Hang in there; You are not alone, we are all going to get through this, better days are comming.
paranormal
02-16-2007, 09:45 PM
hi Llama,
i'm gladyou're feeling better (i hope you still do).
i know it seems really tough, but the same way you're getting through work and day to day life, you can definetly get through college! you're really underestimating your abilities, and denying that you'll succeed even before you give yourself the CHANCE to try!! you see how your mind tricks you into believing that you're not worth it? i've been through it, i am still going through it, but i am still in college and will hopefully finnish my degree sometime soon.
take tsohl's advice into consideration--choose a course you're interested in and start with that.

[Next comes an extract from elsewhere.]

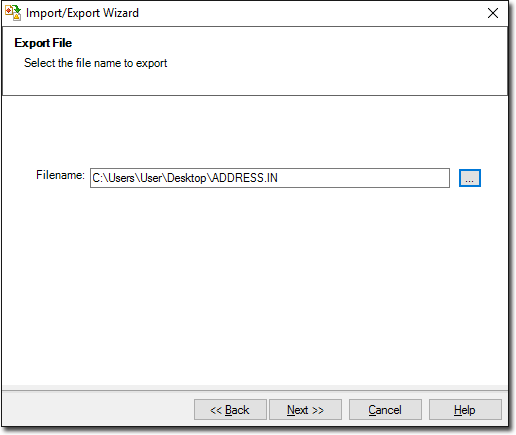Click the 'Select the file name to export' text

pyautogui.click(x=95, y=63)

and with concern to how you feel stressed when you start things out, same goes for bipolarindenial, the key is to tell yourself and acknowledge that you have NO OBLIGATION TO DO SO. it's ONLY volunteer work, for example, and YOU chose to do it. You can quit anytime. nobody is going to run after you asking you questions. you are doing it because you want to and you would rather do it than not.
i find that this kind of thinking helps me alot to succeed.
don't deny yourself the opportunity to do what you want girls. because that's just what it is--what YOU want. it is nothing someone is forcing you to do. if you didn't do it, you will look back 2 to 4 years from now and think "why didn't i do anything? I could've had something under my belt right now, like a degree : ((((" i really don't want that to happen to you.
go at your own pace, by your (realistic) standards. as slow as you want honey. it's your life, you live it once, and you choose how you live it. so ENJOY!! :D
hope to hear more from you
Llama
02-18-2007, 02:55 AM
Thanks for the advice bipolarindenial. I hope that I can see my pdoc next tues. If I would have been more organized/focused I would have made an appt earlier but now I have to call on monday. I feel so dumb! I always do stupid things like this. I really hate feeling down like this. It's like "not again"...you know? I felt soooo good not too long ago. Now I'm just tired all the time and all I do is work and sleep. I'm not even kidding. I'm lucky that I make it to work even. my apartment is disgusting and I don't always shower. I wear dirty clothes and eat junk etc. That's how little energy I have!!! I'm sorry I'm not trying to throw a pity party, just trying to explain how I feel. Sorry if it came across like that!!!
and paranormal, thanks for your sound advice too. You are right that bipolarindenial and I need to just give ourselves the chance to actually try and succeed. I think that you are right and that maybe taking just one class is a good step.